An informant and eighty members of the National Guard, in jeeps and tanks, surrounded the block and stormed into the house. The Sandinistas were unable to escape or to grab their weapons. Morales was able to get into a swimming pool and passed herself off as a resident of the house and ended up as the only survivor. The informant positively identified the men, but he said he did not know the women. Afterwards, all of the men were executed on the spot, while Idania and Darias were arrested, taken to the Fortin of Acosasco, tortured, and murdered.

==The aftermath==
Thousands attended the funerals of Idania and Darias. The Somoza government refused to return the remains of Darias (a Mexican national) to her family. Idania's parents and two youngest sisters were living in Dallas, Texas, and contacted the Dallas Morning News. The paper dedicated a full-page article on the events in the Sunday edition.
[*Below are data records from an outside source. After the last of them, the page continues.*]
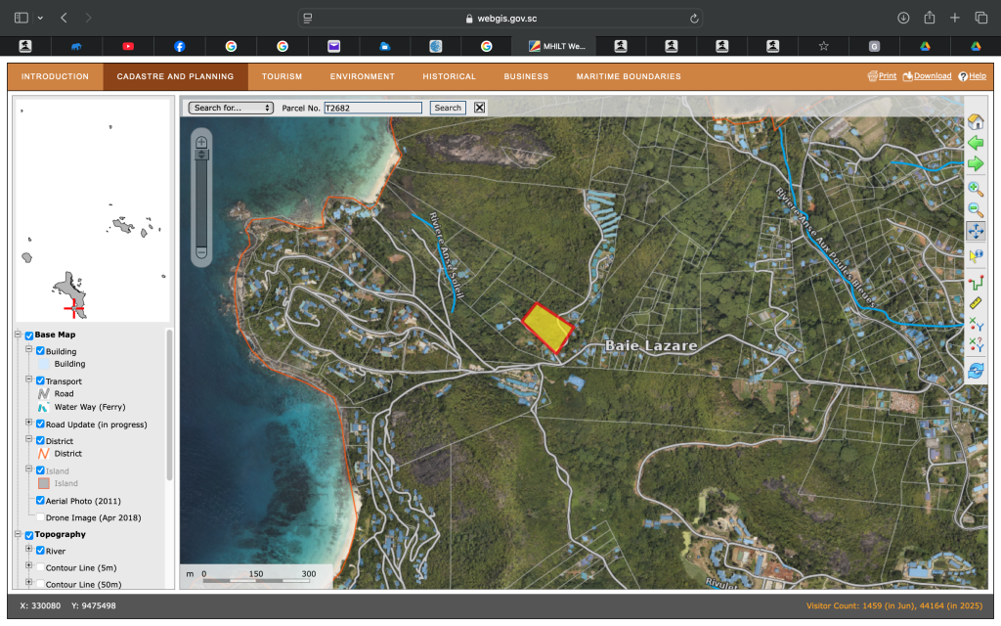Open the Maritime Boundaries tab
1001x626 pixels.
(x=628, y=76)
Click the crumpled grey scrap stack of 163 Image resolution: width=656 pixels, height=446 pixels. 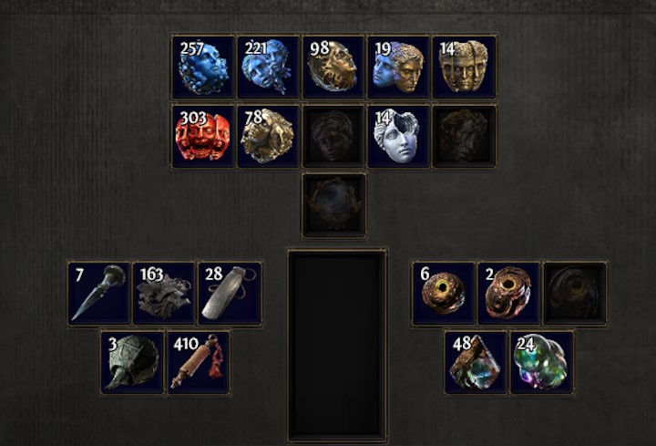click(x=164, y=293)
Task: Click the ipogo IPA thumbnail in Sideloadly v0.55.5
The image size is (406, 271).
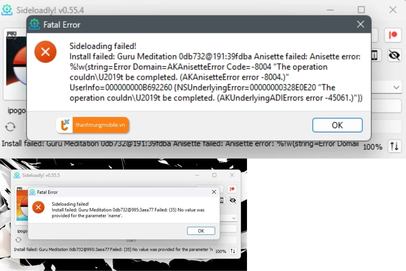Action: [x=22, y=207]
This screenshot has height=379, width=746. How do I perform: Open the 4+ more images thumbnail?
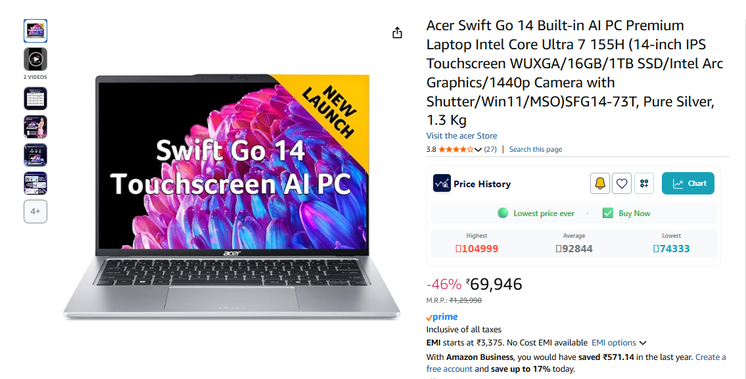(x=35, y=211)
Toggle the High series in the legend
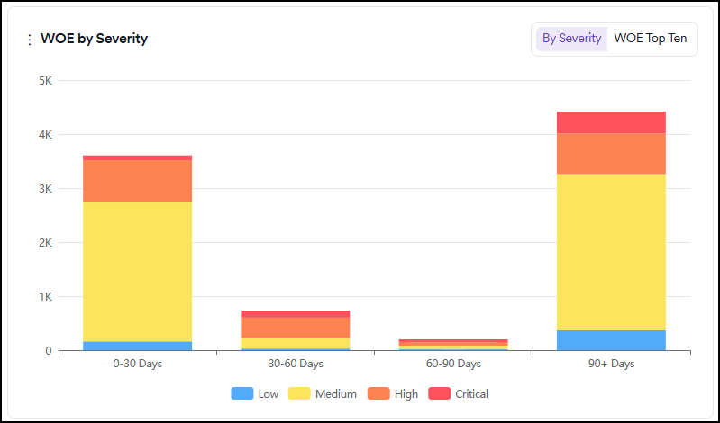This screenshot has width=720, height=423. (393, 393)
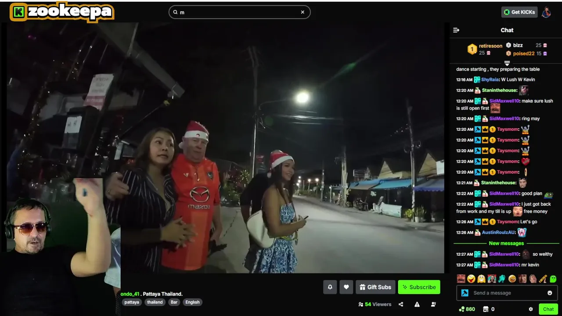Image resolution: width=562 pixels, height=316 pixels.
Task: Open the channel points shop icon
Action: (x=486, y=309)
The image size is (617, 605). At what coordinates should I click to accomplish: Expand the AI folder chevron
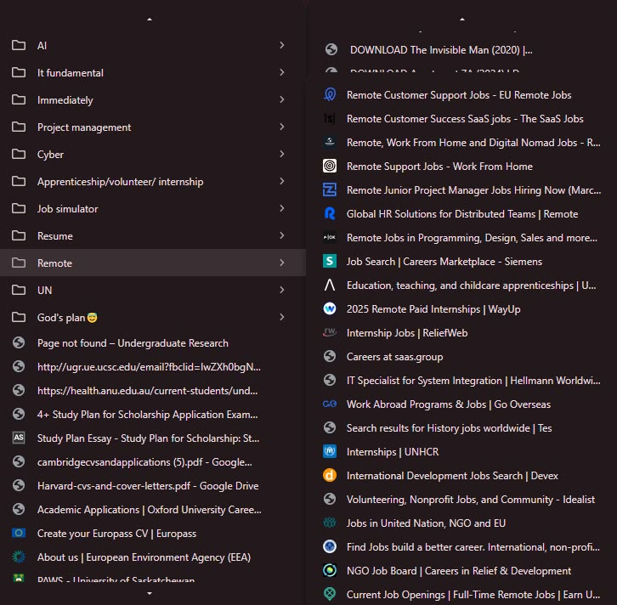click(x=282, y=45)
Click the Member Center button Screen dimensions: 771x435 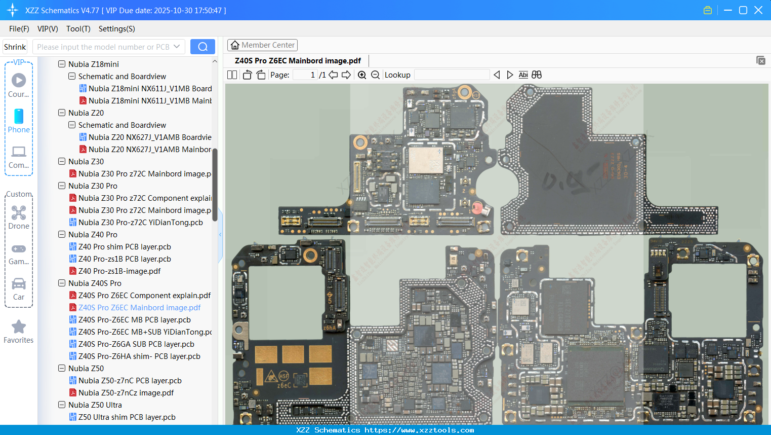pyautogui.click(x=262, y=45)
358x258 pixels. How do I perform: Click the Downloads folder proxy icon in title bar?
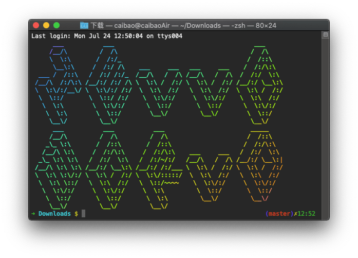84,25
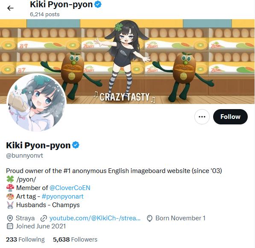
Task: Click the mushroom emoji in bio
Action: (x=10, y=188)
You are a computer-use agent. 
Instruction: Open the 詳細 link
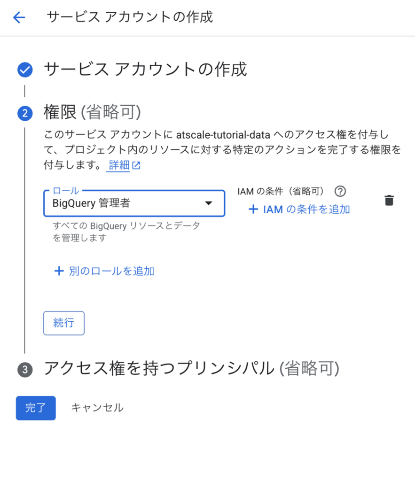(x=119, y=165)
Soon after, in the city of León, guerilla fighters led by Dora María Téllez, Idania's comrade, increased their operational tempo as a result of public outrage over the deaths. In June, victory over the Somoza forces in León was complete, followed by the fall of the capital Managua two weeks later, bringing the Somoza regime to an end.

==Legacy==
"I leave you an example of life, mine," wrote Idania to her daughter in her farewell letters. Reprinted in Margaret Randall's book Todas Estamos Despiertas.^{[5]} and many columnists' and editorial pages in Nicaragua since her death.Ernesto Cardenal, Sergio Ramirez and other dissidents of the Sandinistas often quote Idania's writings and ideals.

After her death, Idania's reputation grew. In 1984, at the peak of the Contra war, one of the largest battalions of the Sandinista Popular Army (Ejército Popular Sandinista), dispatched to the Northern Front to fight the Contras, was named after her.

There are nurseries and police stations named for her but there are no monuments or statues for her in Nicaragua.